This lecture will be describing the main characteristics of the motion of spacecraft around the Earth.

It will begin with a description of the main perturbations induced on the motion (of the center of mass) by the dynamical flattening of the Earth though a parameter called J2, characterizing the differences in the gravitational potential from the Earth equator to the poles. Then, the perturbations induced by non-gravitational effects will also be presented, as the effects of the atmospheric drag on low-altitude satellites. The amplitudes of those non-gravitational perturbations are driven by the area-to-mass ratio, than can change by several orders of magnitude according to the shape of the satellite. Moreover, in case of non-spherical satellites, the area-to-mass ratio can even be a time-dependant quantity, that makes the modelling of perturbations be even more complex. The rotation of artificial satellites around their center of mass will also be presented, through the description of the equations driving the temporal evolution of their attitude.

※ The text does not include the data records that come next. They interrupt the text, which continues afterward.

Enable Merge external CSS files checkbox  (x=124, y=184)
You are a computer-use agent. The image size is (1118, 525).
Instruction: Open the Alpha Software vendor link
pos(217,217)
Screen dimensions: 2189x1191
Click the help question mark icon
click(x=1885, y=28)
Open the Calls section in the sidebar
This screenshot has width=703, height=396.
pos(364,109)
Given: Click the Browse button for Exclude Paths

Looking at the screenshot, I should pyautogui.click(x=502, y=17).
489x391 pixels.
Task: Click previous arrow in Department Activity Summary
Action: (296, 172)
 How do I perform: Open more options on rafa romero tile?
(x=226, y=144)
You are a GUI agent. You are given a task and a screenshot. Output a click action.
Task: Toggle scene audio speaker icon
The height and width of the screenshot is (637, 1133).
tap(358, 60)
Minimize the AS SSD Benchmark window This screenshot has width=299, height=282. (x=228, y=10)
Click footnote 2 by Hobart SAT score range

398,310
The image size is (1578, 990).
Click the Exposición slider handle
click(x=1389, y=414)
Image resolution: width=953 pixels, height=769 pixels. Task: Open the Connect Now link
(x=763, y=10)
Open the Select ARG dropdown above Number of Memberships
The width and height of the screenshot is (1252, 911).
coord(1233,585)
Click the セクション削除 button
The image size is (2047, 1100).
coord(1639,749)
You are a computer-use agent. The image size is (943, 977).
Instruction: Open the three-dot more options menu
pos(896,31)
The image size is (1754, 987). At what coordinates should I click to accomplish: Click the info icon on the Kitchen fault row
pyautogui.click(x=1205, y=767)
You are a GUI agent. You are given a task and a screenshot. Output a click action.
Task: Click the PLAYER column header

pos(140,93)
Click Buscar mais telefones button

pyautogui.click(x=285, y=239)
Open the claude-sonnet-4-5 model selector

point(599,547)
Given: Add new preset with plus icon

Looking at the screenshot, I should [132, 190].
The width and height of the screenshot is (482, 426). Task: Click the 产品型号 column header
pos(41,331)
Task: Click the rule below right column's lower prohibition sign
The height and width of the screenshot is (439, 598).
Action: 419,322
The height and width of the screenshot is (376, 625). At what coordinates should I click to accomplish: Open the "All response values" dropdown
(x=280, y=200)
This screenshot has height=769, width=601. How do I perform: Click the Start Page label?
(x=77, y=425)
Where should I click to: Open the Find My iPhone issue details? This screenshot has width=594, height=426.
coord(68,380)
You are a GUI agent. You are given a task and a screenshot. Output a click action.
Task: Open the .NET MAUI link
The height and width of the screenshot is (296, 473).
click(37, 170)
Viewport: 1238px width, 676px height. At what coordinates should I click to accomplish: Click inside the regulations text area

The sources of perturbations include a widespread list of external gravitational and non-gravitational perturbations, including high-order gravitational accelerations, the gravity-gradient torque, third-body perturbations from the Sun and the Moon, aero-dynamic drag and torque, direct, Earth-emitted, and reflected radiation pressure and torque, the eddy-current torque, and internal energy dissipation. A rough order of magnitude of the effects induced on the motion by each of these perturbations will be provided as well.